PPC Tips – Part 2

PPC – Pay per Click

  • From the list of most convertible keywords you get from your PPC campaign, run a manual deep link building campaign using the highest performing keywords including volume and conversion rate. Not only does this improves the Quality Score but also gives a boost to the organic SEO ranking results for the coming months.
  • Use dynamic keyword insertions to target a wider array of keywords with the help of single ad copy and let the search engine place your keywords into your ad depending upon the query supplied by the user. Remember always that the ad title can expand past the 25 character limit and AdWords will accept it as long as the default text remains at 25 characters or less.
  • While most people understand that SEO & PPC are two of the most important pillars of any Internet Marketing Campaign, many people also tend to take SEO as a substitute for PPC. But in an ideal scenario, SEO & PPC should go hand in hand with each other for a successful Internet Marketing campaign.
  • PPC can not only do wonders to your sales, but it is also an excellent keyword research tool.
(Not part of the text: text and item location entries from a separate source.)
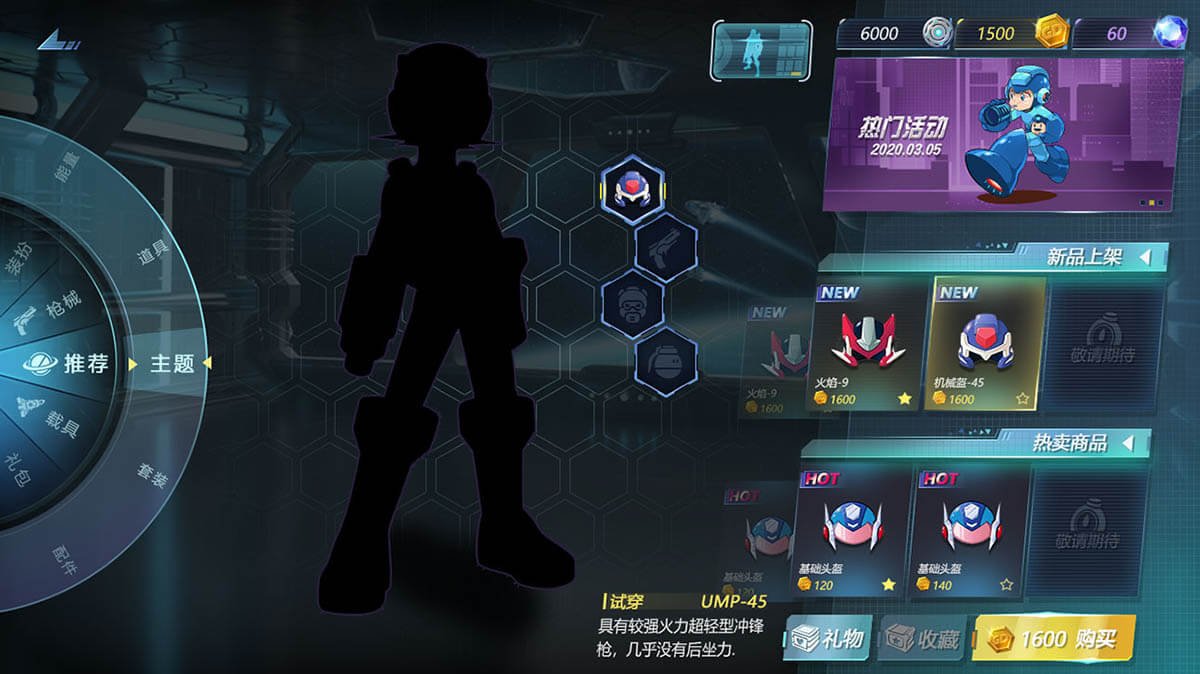Click the 收藏 favorites button
The width and height of the screenshot is (1200, 674).
921,639
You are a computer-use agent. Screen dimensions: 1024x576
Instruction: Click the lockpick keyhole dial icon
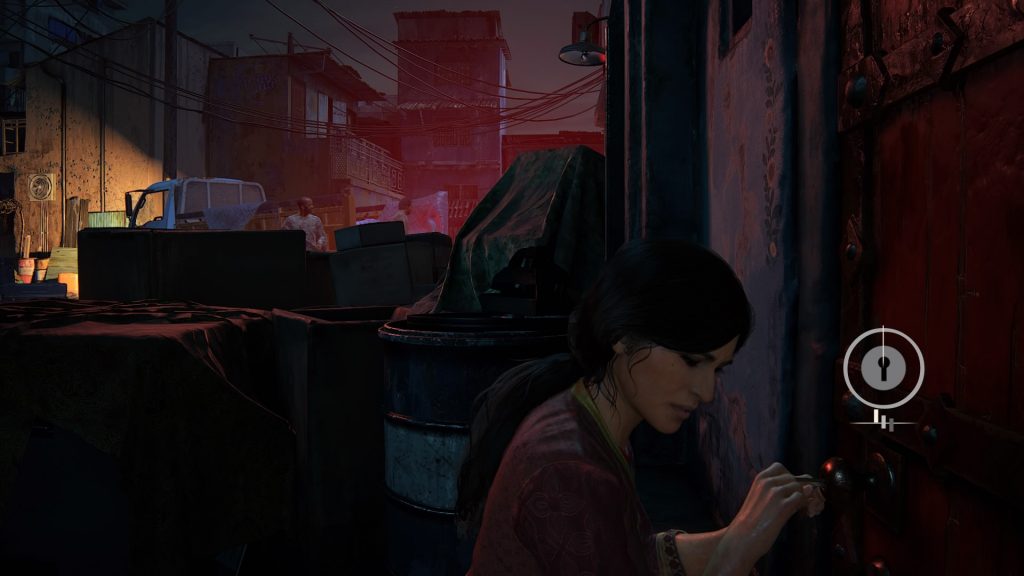pyautogui.click(x=883, y=367)
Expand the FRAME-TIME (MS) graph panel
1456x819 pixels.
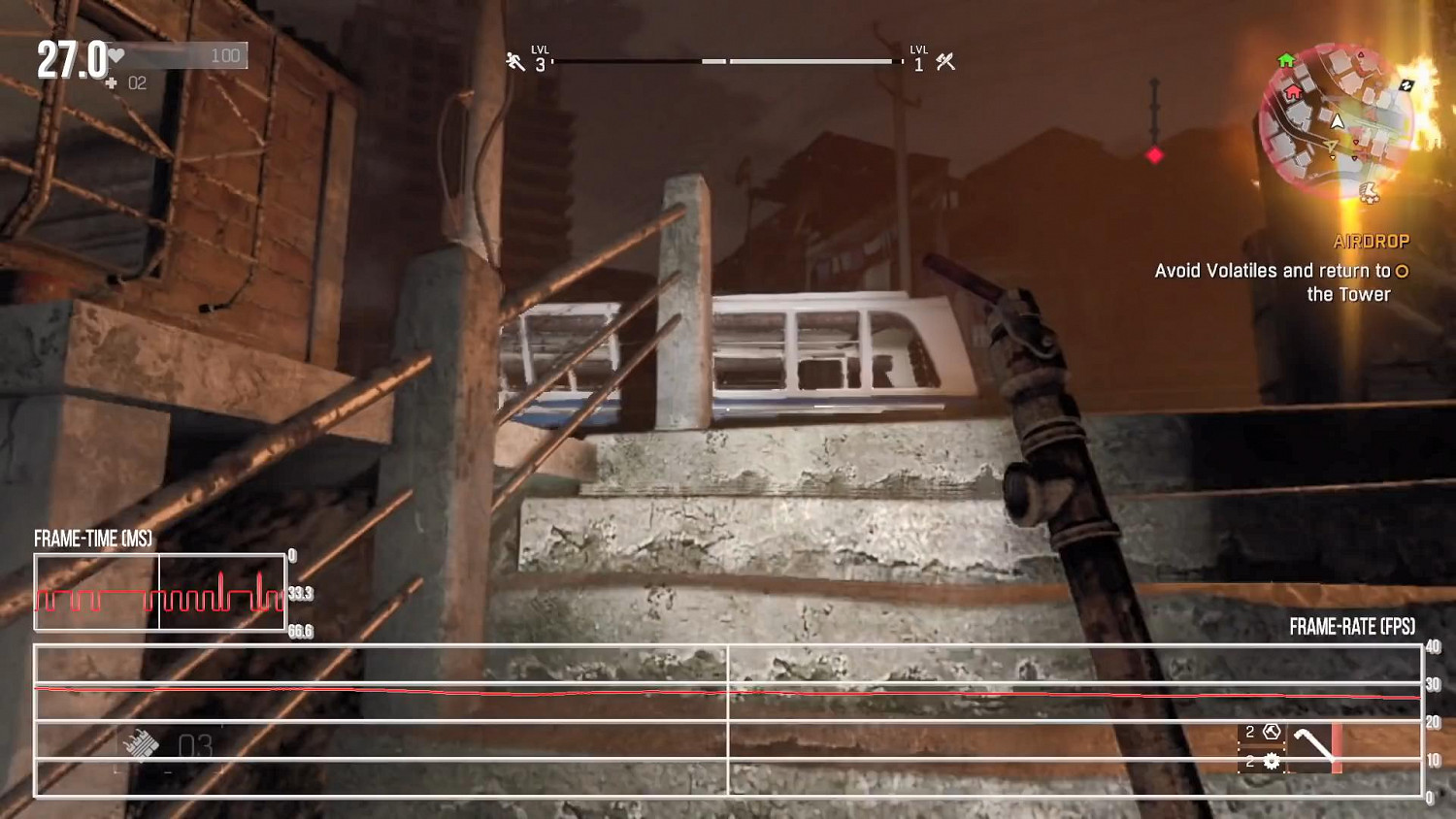click(158, 592)
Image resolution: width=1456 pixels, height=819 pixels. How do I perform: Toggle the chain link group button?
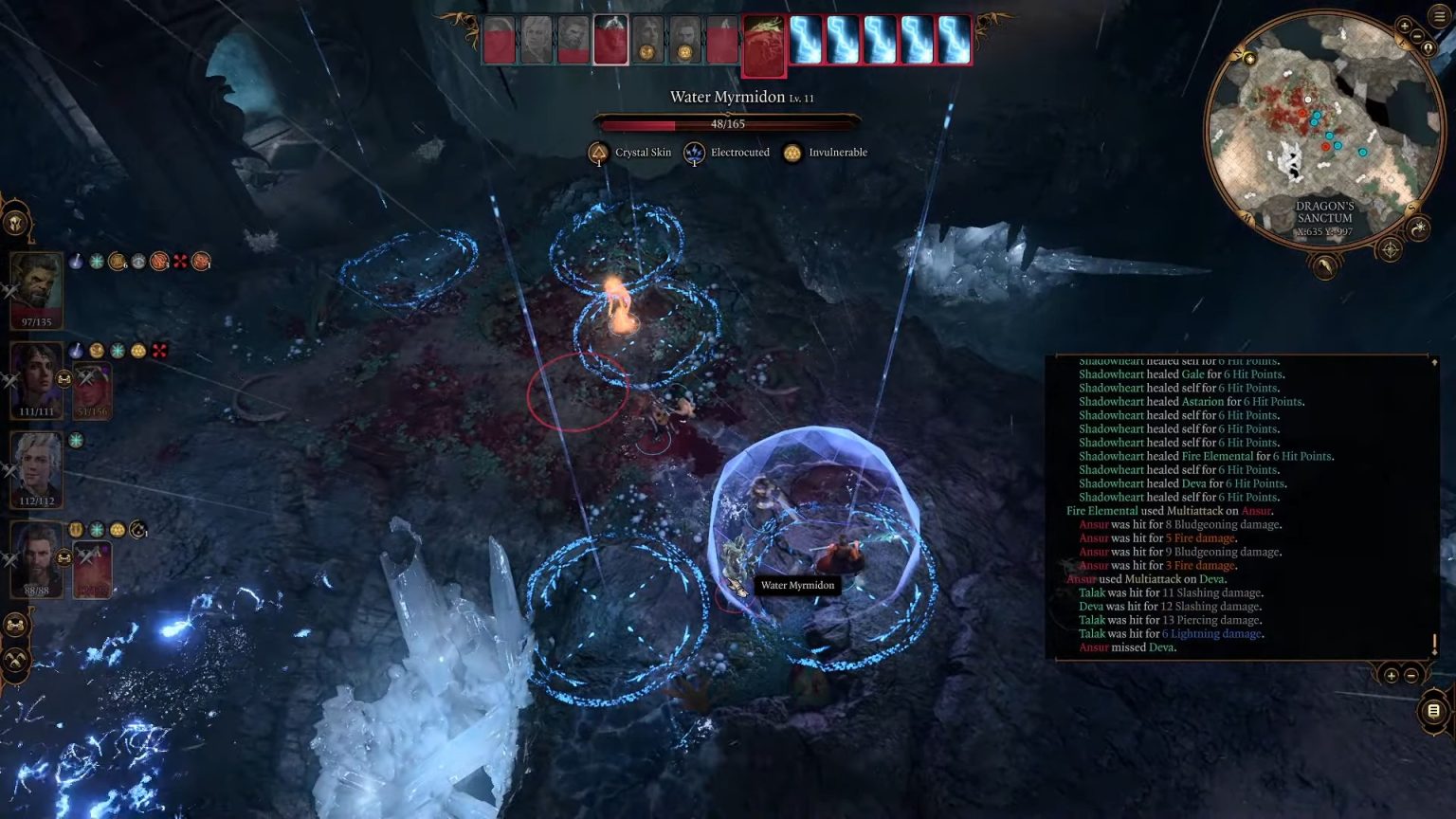(x=15, y=625)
You can do a comprehensive keyword analysis according to the website demographics. It can also be quite useful to determine and evaluate the typo conversion data. While it’s easy to rank for typos, with the help of the PPC tool you can take decisions based on the facts that which typos are most likely to convert into a sale. You will be surprised to know how well few typos tend to convert.
  • Conversion tracking is a must for all PPC campaigns. If you have never set up goals, please go do it now. After you setup the conversion tracking, you can track the user’s activity on your page. It could be a sale, a form submit, a request for more information, an ad click or a new RSS subscription. When you define your goal, analytics lets you track that goal just like a PPC conversion for all traffic and not just PPC traffic.
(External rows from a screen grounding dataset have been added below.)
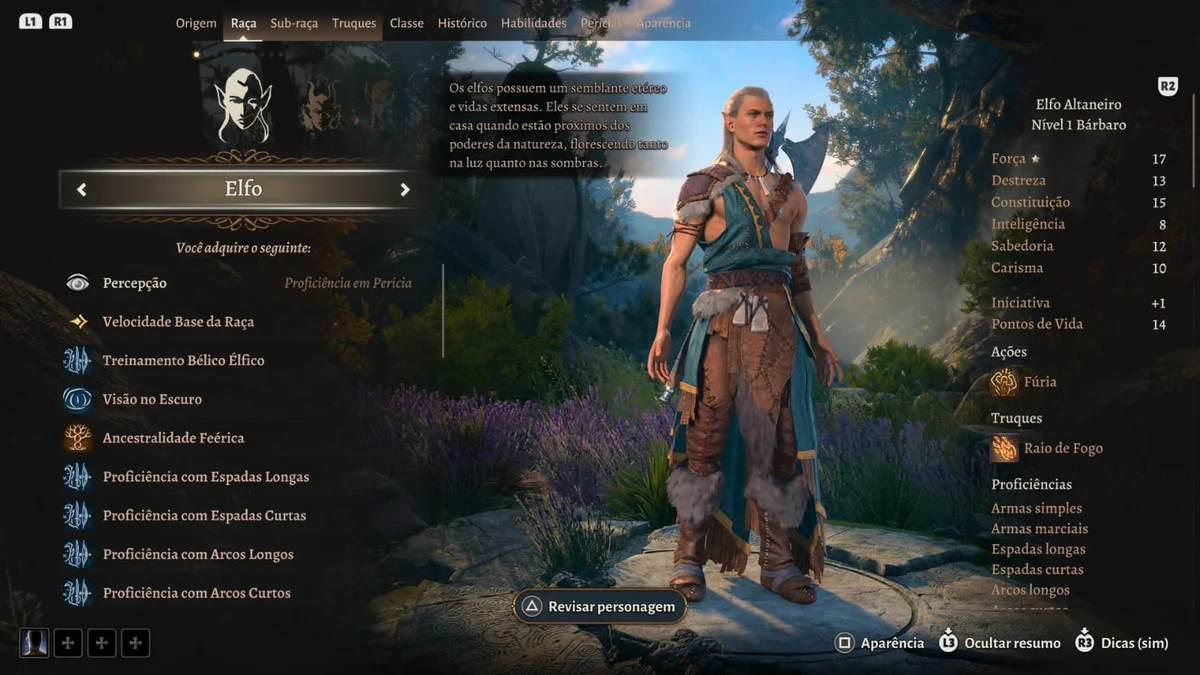
Task: Click the left arrow beside Elfo
Action: [x=82, y=189]
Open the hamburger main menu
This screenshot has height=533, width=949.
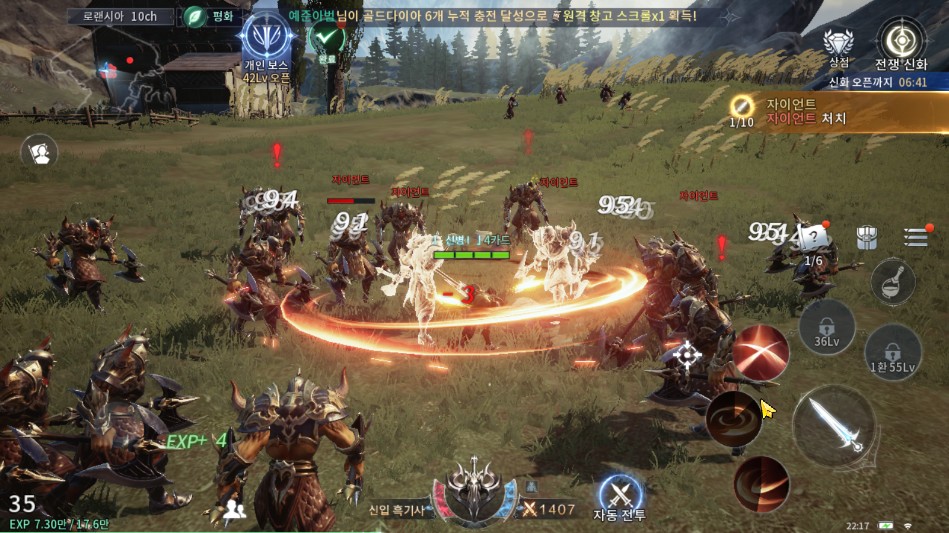[x=916, y=237]
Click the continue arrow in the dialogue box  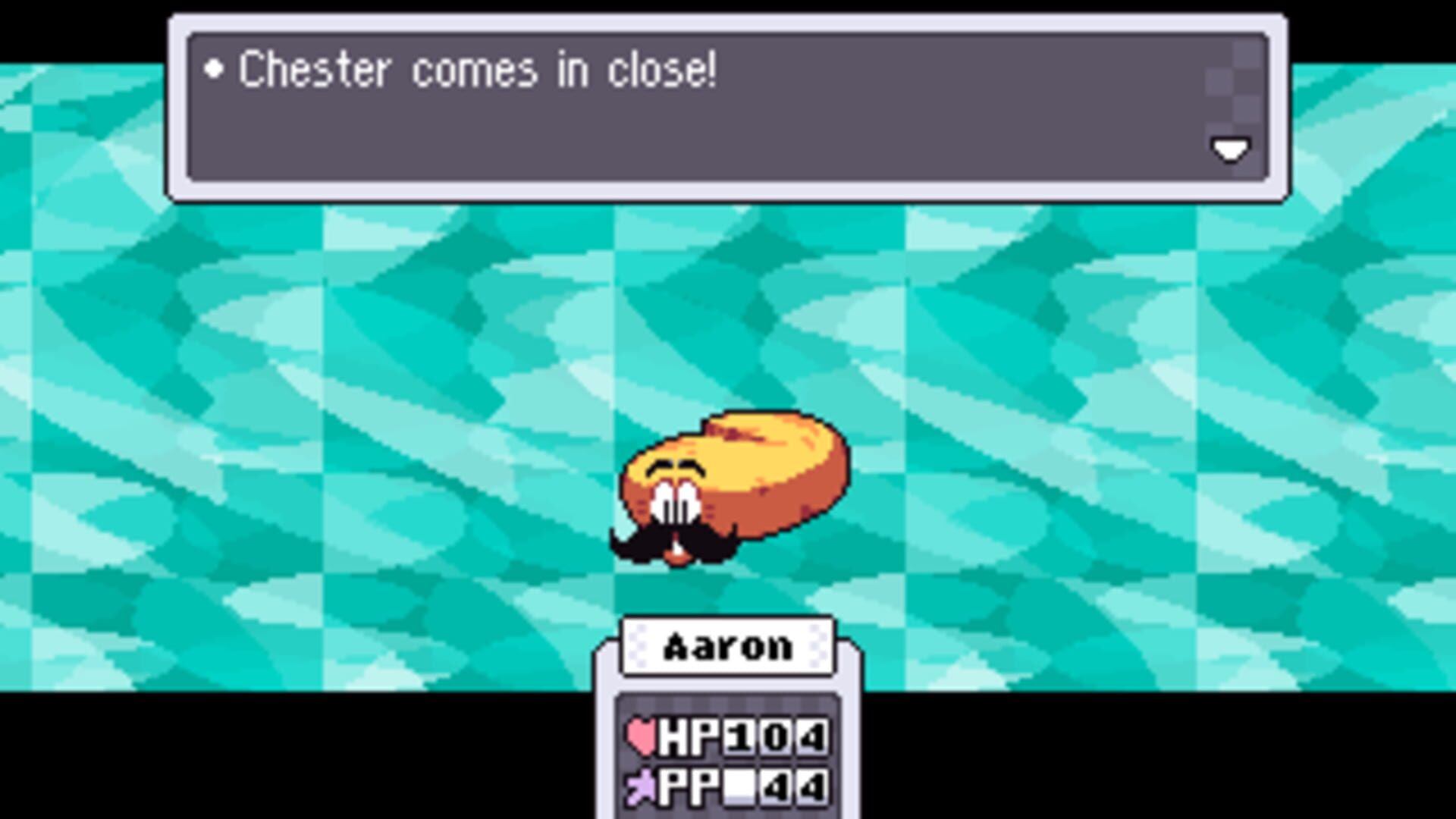pos(1230,149)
  • Splitting your keywords into smaller more targeted Ad groups is an effective ploy to increase your Ad Quality Score. To do so, Google Adwords is a handy editor to group keywords into 15 groups of 20 related keywords. For example: buy old books, exchange old books, what are old books, buy old books online etc.
  • A very important point to keep in mind with pay per click is you must test, test, and test some more. Don’t start off with a major investment. Start with the minimum and see how the search engine performs in terms of the traffic it delivers and how well that traffic converts into paying customers. An essential part of your testing is having a method in place that allows you to track your return on money invested. For example, if your goal is to bring in new subscribers to your newsletter, you could direct visitors arriving from your pay per click link to a subscription form set up just for them. You can then monitor how many clicks actually result in a new subscription. As such, you will know how much you are paying for each new subscriber.
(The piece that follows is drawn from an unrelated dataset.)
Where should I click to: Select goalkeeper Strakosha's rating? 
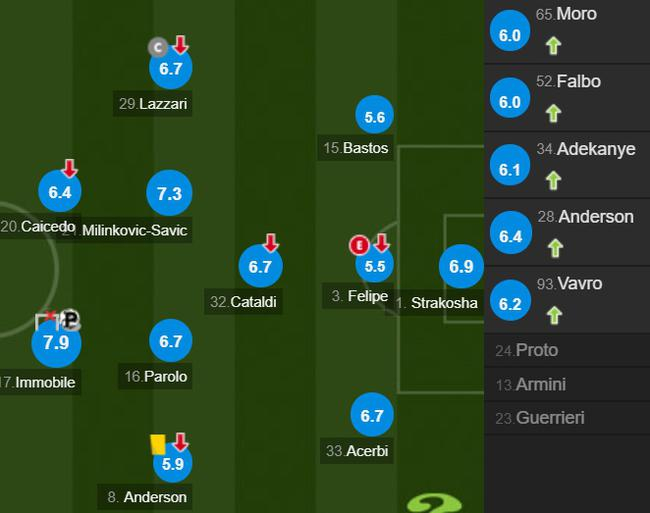[461, 267]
  • There are a lot of advantages of using PPC such as Google Adwords, but also consider diversifying your campaigns. Remember that you are not “buying a link”, but you are displaying an advertisement. PPC is not SEO because it is “paid advertising”, but it can compliment your SEO work nicely as long as you are measuring the exact results and determine your cost per click and cost per lead.
  • In order to have a strong PPC campaign, aim at thousands of keywords and not just hundreds. Your competitor may be able to beat you on bid price, but you can beat them for free on keyword volume.
  • If you can’t afford more than 7 cents per click, don’t bid higher. There are always more targeted keywords to be found. And remember, even if you aren’t on the first page, you will still get clicks. Perhaps, not as often…but you will still get clicks even if you are 3 pages in, especially on frequently searched phrases.